Part 4 of 5 Parts (Please read Parts 1,2 and 3 first)
     Aymanns contacted Paolo Checchia at the Legnaro National Laboratory in Padua, Italy. Checchia and colleagues are also researching muon detectors constructed with drift tubes. Their work is based on technology that was developed for Compact Muon Solenoid detectors at the CERN laboratory in Geneva, Switzerland. They have computer simulations that shows that is theoretically possible to spot if a fuel assembly has been removed from a dry cask. They have created a prototype detector that contains sixty-four drift tubes in eight layers.
     Last year, Checchia and colleagues performed tests that were partly funded by Euratom which is the organization that is responsible for monitoring spent nuclear fuel within Europe. For these tests, a prototype detector was attached to a dry cask at the Neckarwestheim nuclear power plant near Stuttgart. They were not able to make a detailed study of the contents of the test casks. However, the team did show that they could detect muon behavior above the faint radiation from the contents of the cask. They will need to make bigger detectors to determine the presence or absence of fuel assemblies in dry casks.
   Finland and Sweden could definitely benefit from muography. Both of these countries are developing geological repositories for spent nuclear waste. Morris and his team have computer simulations that show that it should be possible to identify missing or replaced fuel assemblies with only twenty-four hours of muon tracking in the copper and iron casks that will be used in Scandinavia. The researchers say that carrying out these measurements immediately before burying the dry casks would be “the last chance for inspectors to evaluate state declarations of spent fuel disposal”.
    Muons can be used to images other types of nuclear waste beyond spent nuclear fuel. One of these is the metal cladding of the tubes that contain the uranium pellets which has to be removed when spent nuclear fuel is reprocessed. In the U.K. there are tens of thousands five hundred liter stainless-steel drums full of fuel rod cladding that is encased in concrete.

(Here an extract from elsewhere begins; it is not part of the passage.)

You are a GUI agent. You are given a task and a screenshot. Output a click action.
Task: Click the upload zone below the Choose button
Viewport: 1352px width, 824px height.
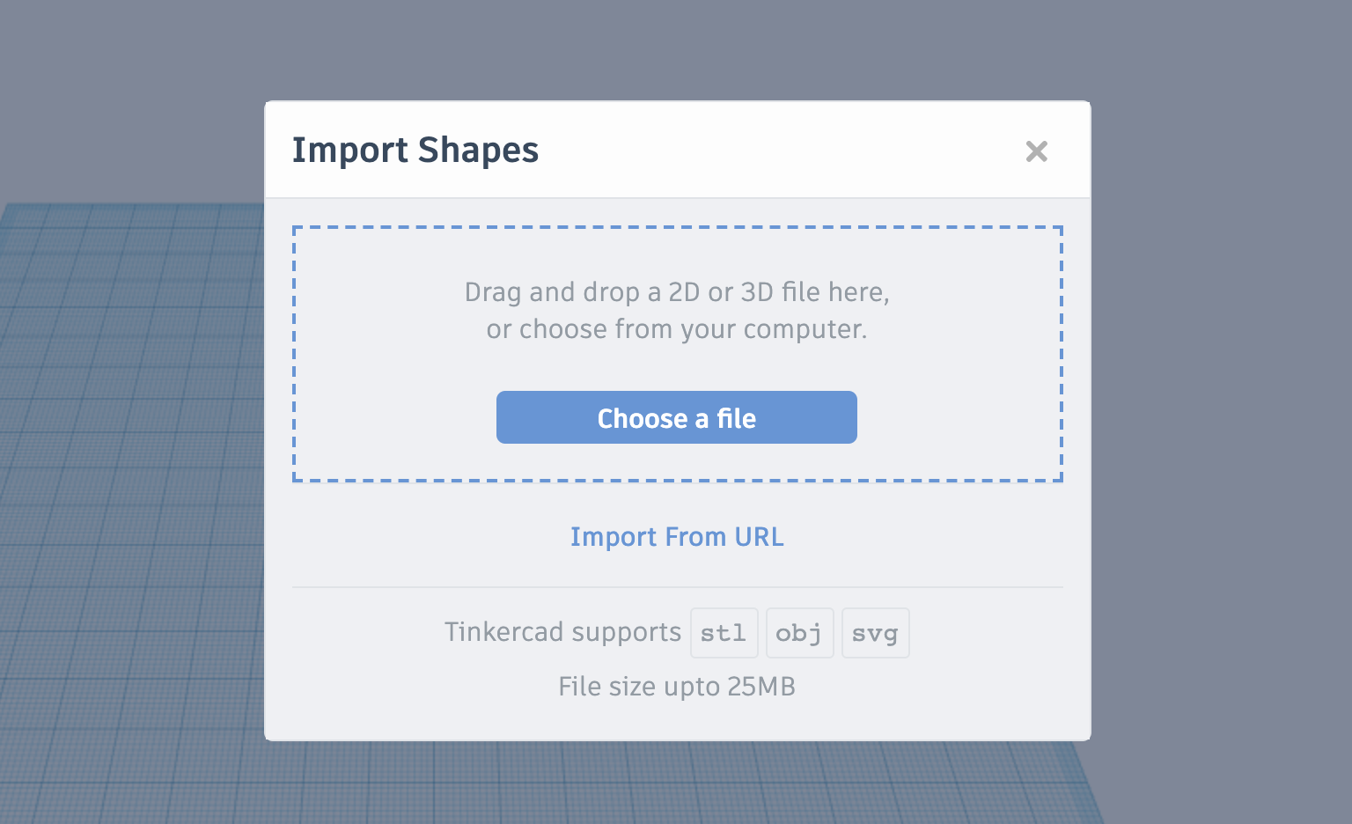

    Ralf Kaiser works at the University of Glasgow. He says that some cladding-filled drums have been bulging. This suggests that there may be some spent nuclear fuel in the drum. Uranium has a tendency to expand when it oxidizes which could account for the bulging. Since the drums are hard to access, it is difficult to know how many drums might contain spent nuclear fuel. Bulging might result in drums cracking open which could release radioactive materials. The ability to identify which drums contain spent fuel could help prevent such leaks.
      Kaiser and his colleagues at the University are working on muon detectors that consist of thousands of plastic scintillating fibers. Collaborating with researchers from the National Nuclear Laboratory at the Sellafield reprocessing plant, the Glasgow team first created a small prototype followed by a full-sized system that could hold one five hundred liter drum. A series of laboratory tests from 2015 on showed that the system could image a range of objects inside one of the concrete drums. This included detection of a one-inch long cylinder of uranium.